═══ Given data ═══

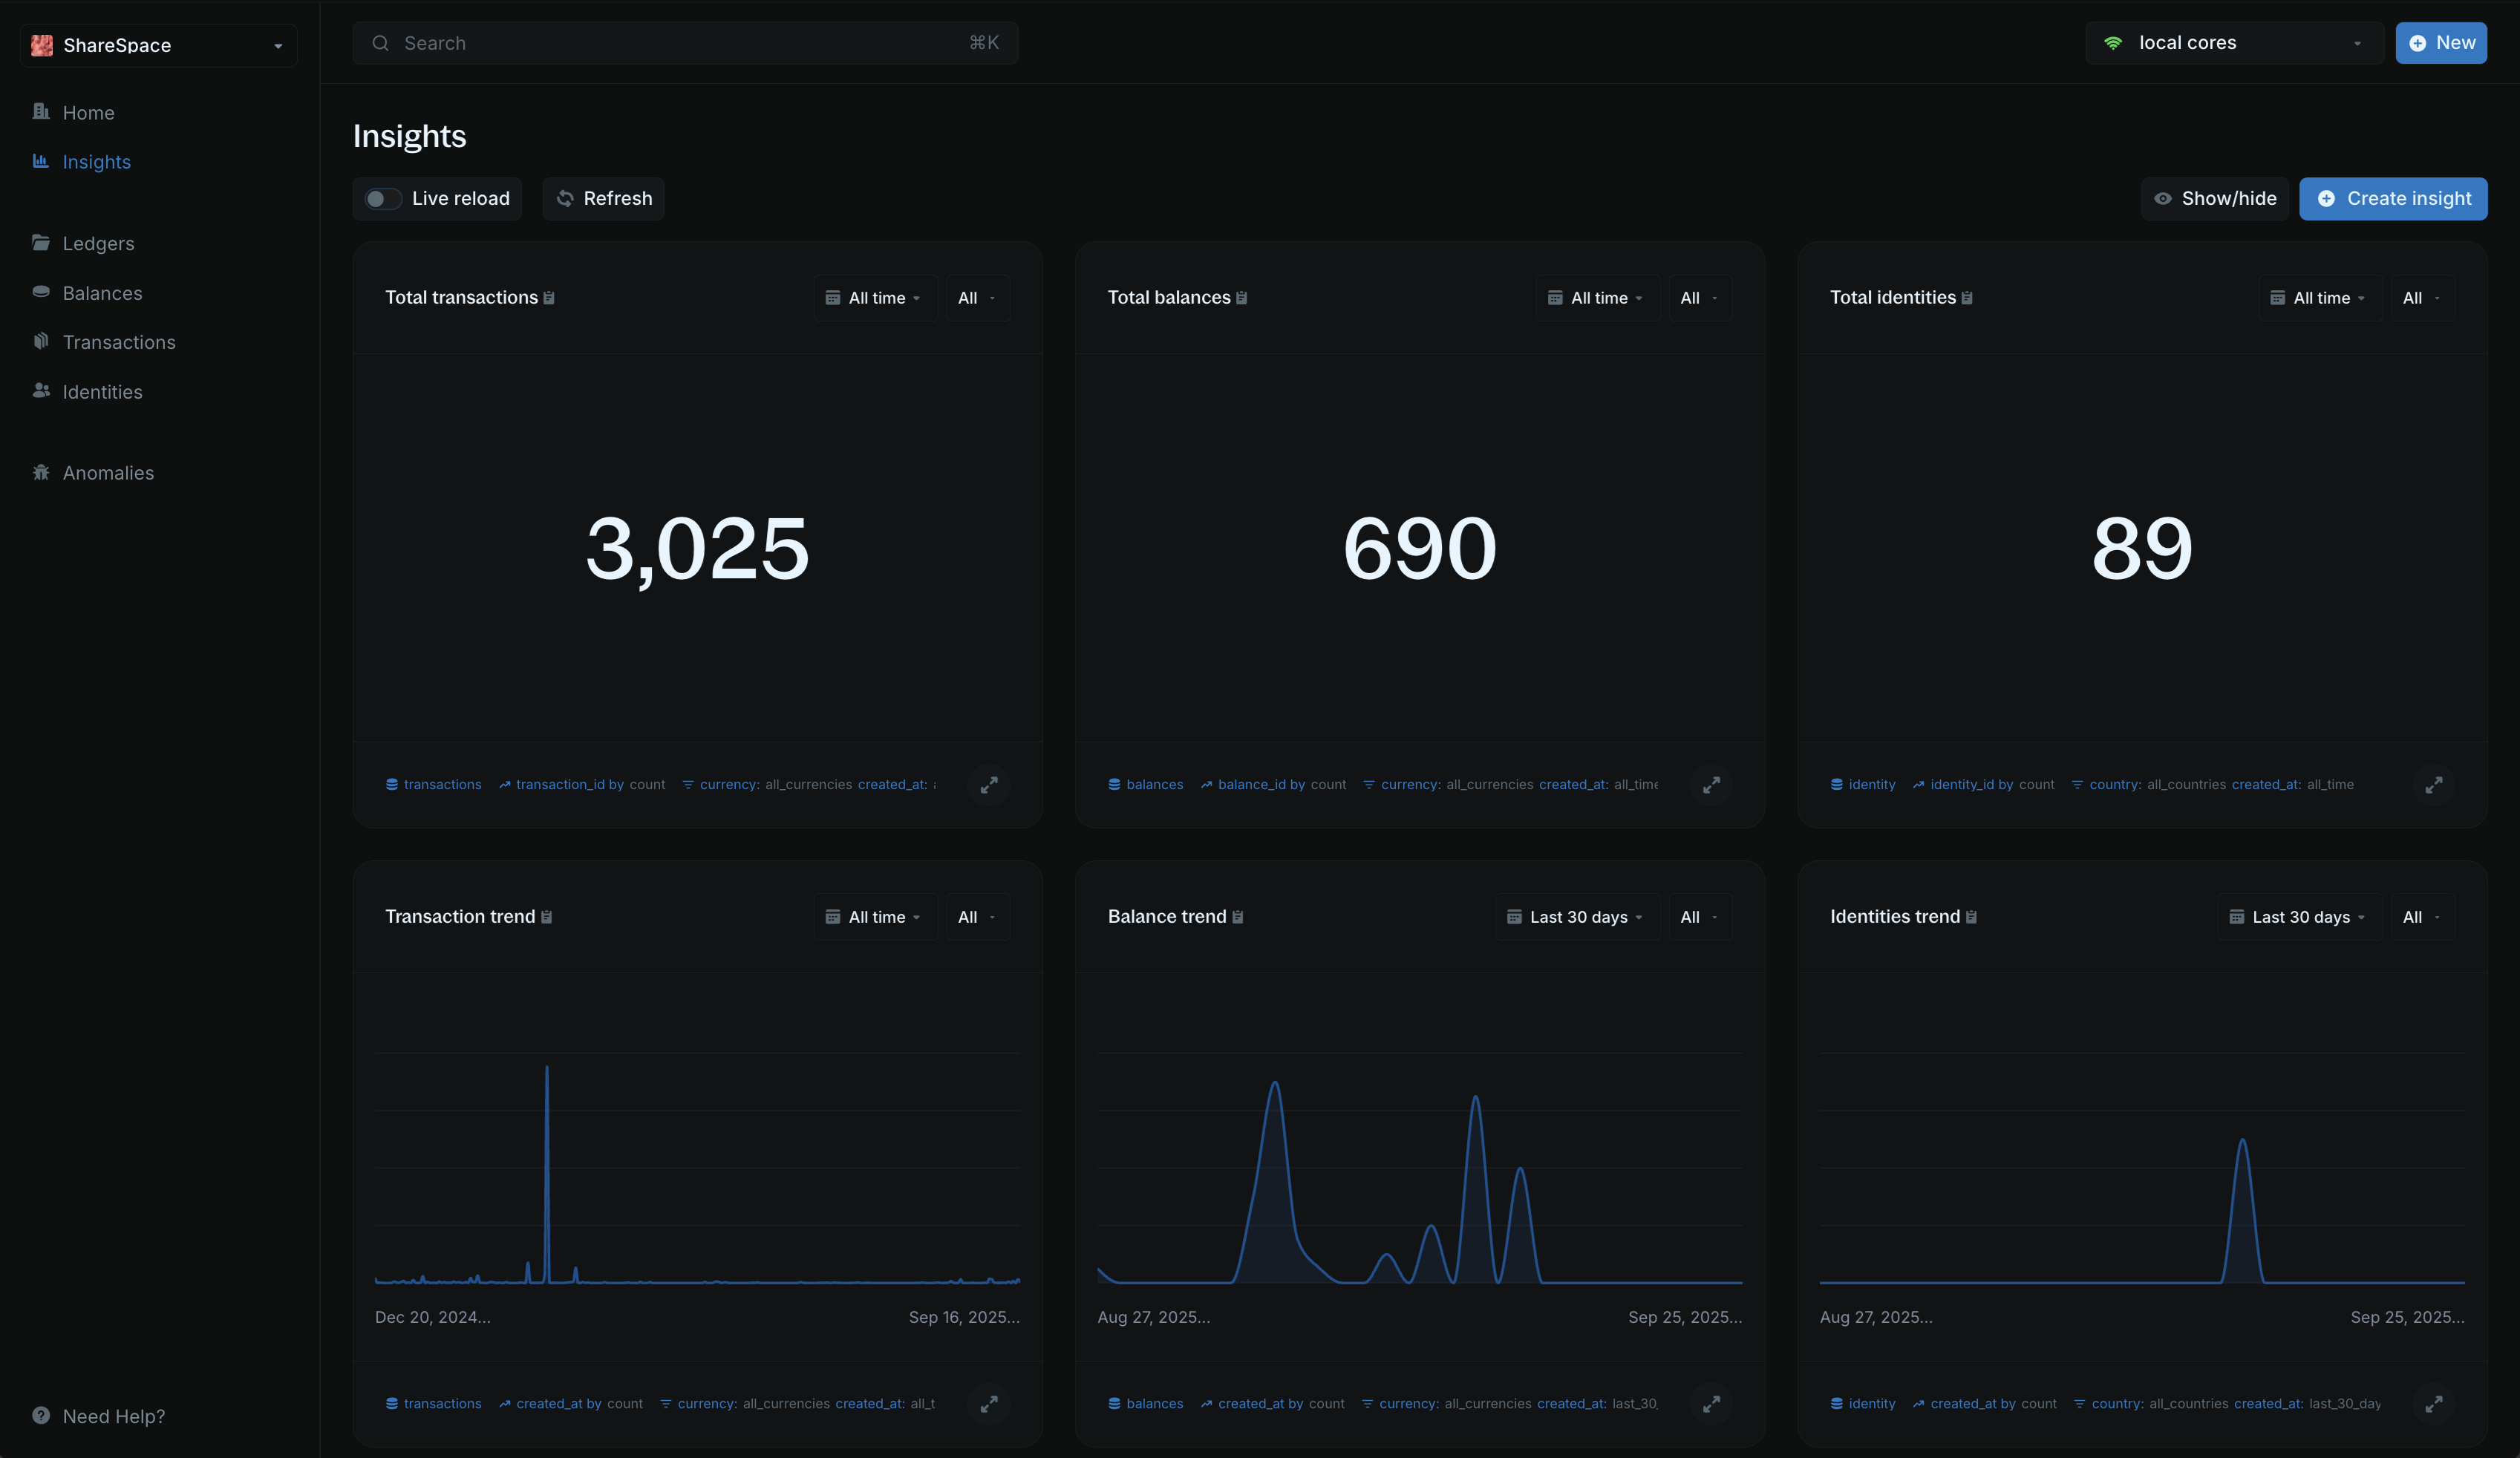Click the Need Help question mark icon
Image resolution: width=2520 pixels, height=1458 pixels.
point(41,1416)
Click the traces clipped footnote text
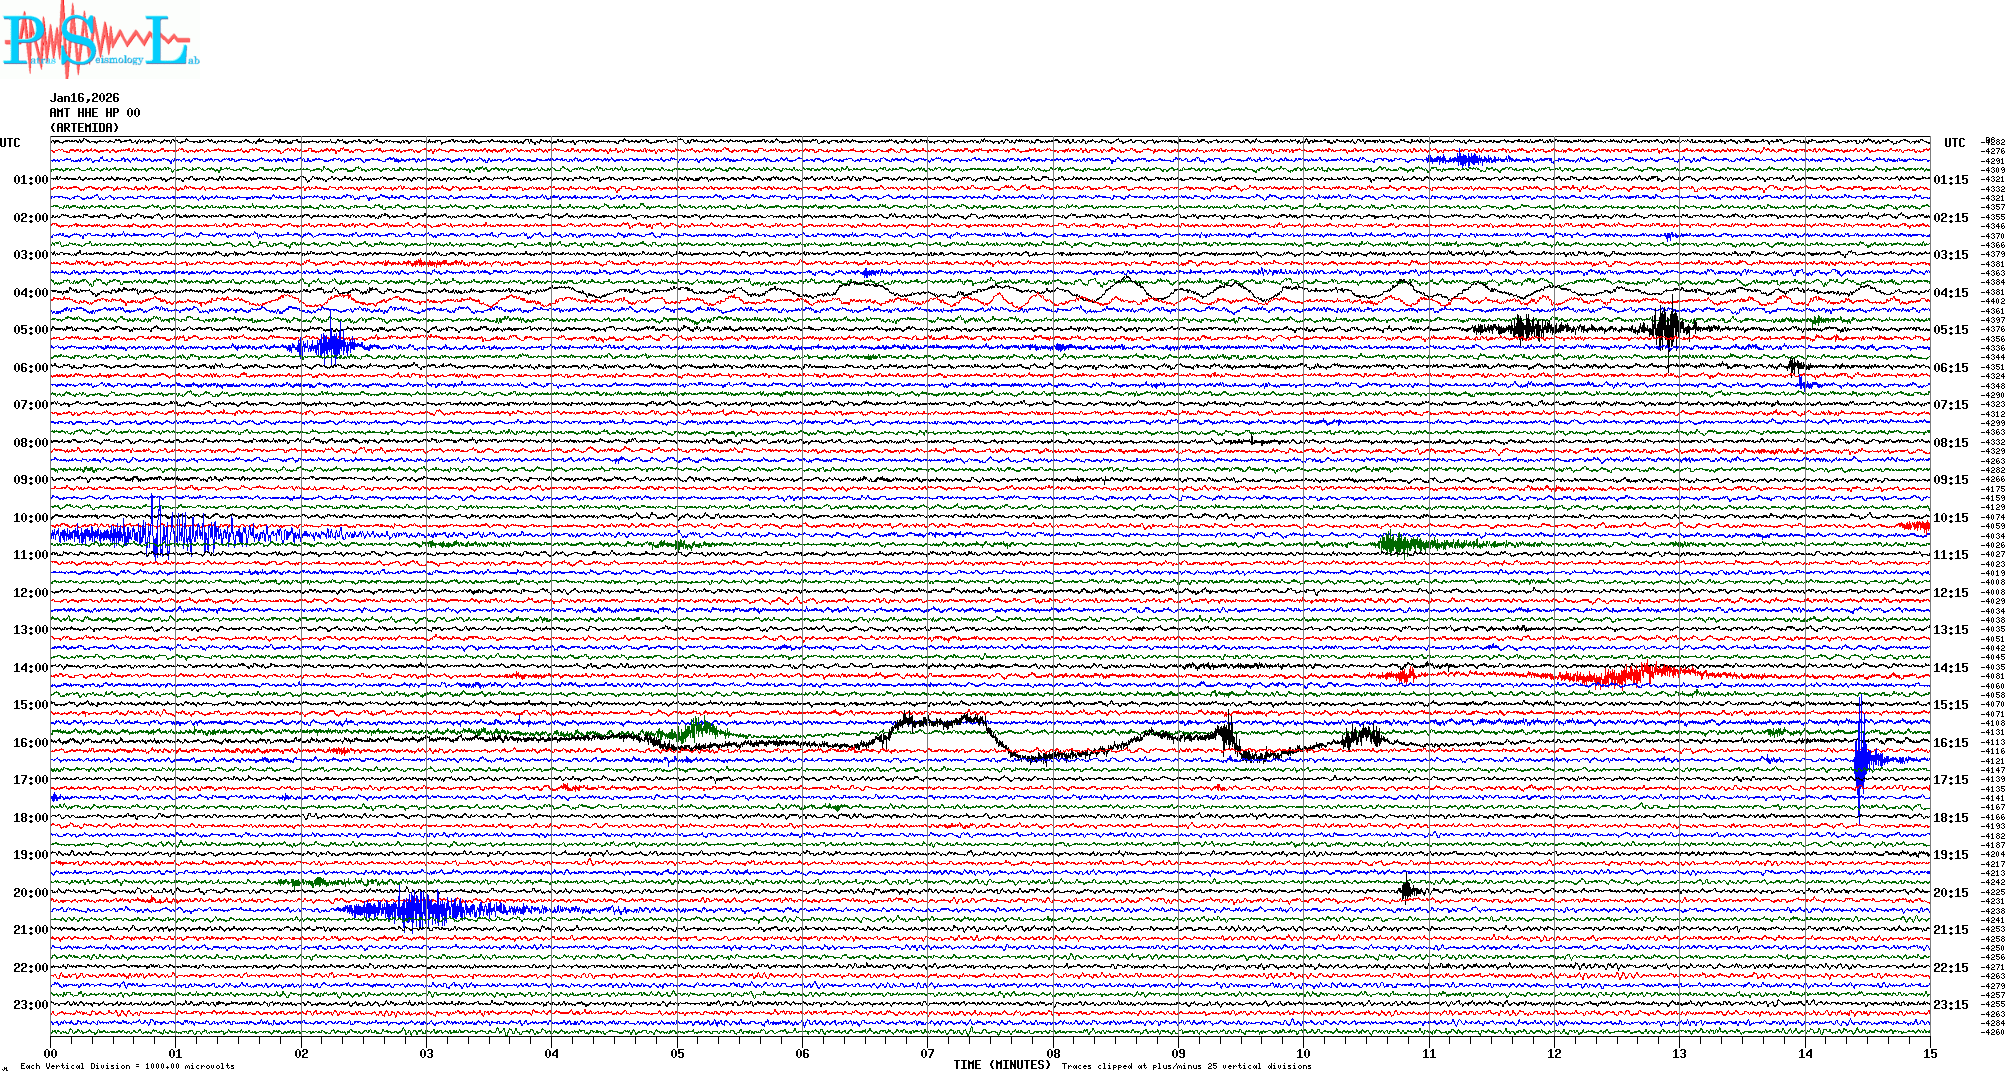This screenshot has width=2010, height=1080. (1186, 1066)
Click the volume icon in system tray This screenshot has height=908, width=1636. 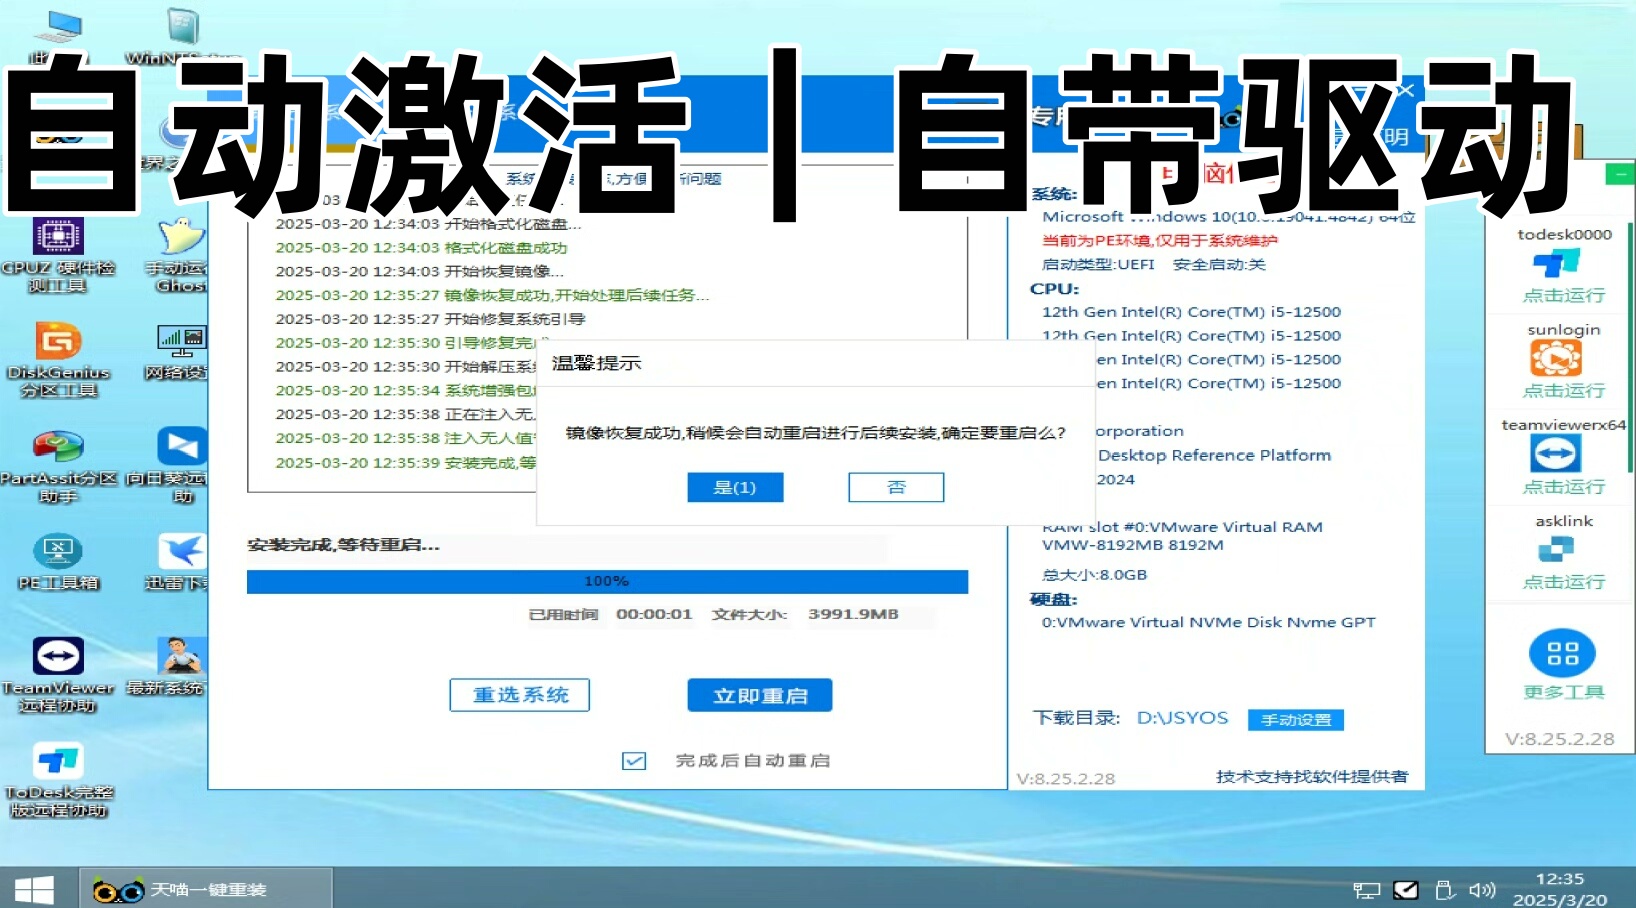[x=1481, y=890]
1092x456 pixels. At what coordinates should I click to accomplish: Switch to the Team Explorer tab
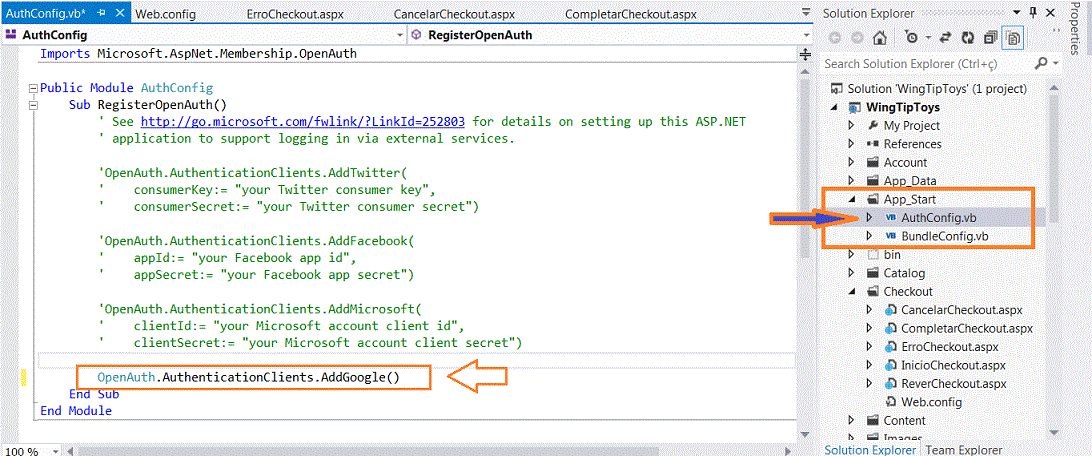[964, 450]
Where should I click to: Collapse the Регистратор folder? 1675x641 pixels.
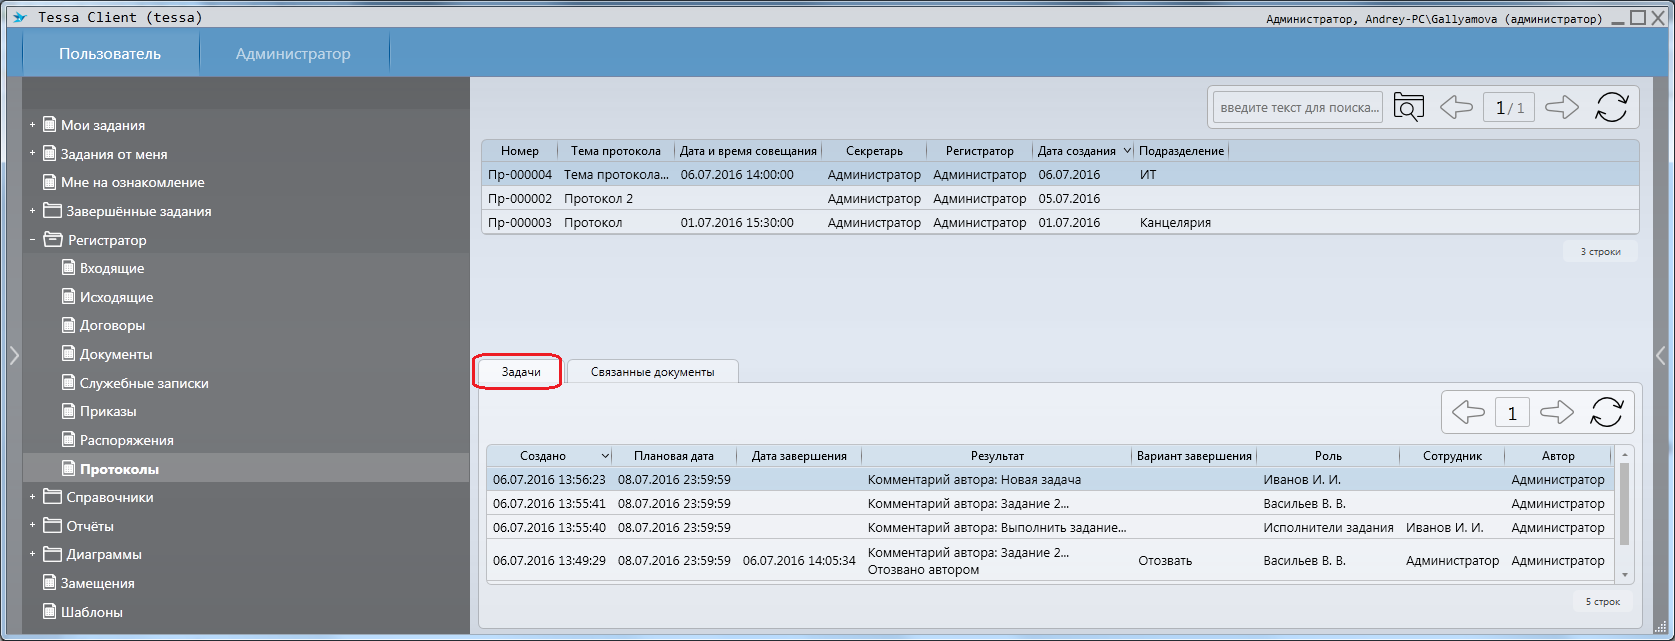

═══

• Work instructions
Rename "Team Explorer" to "Solution Explorer" in the data, starting at the line with "1092x456 pixels. At" and ending at the last line of the data, and leave everything else unchanged. Give only those lines and leave the pictures out.

• Finished task
1092x456 pixels. At what coordinates should I click to accomplish: Switch to the Solution Explorer tab
[964, 450]
Where should I click to: Collapse the Регистратор folder? 1675x641 pixels.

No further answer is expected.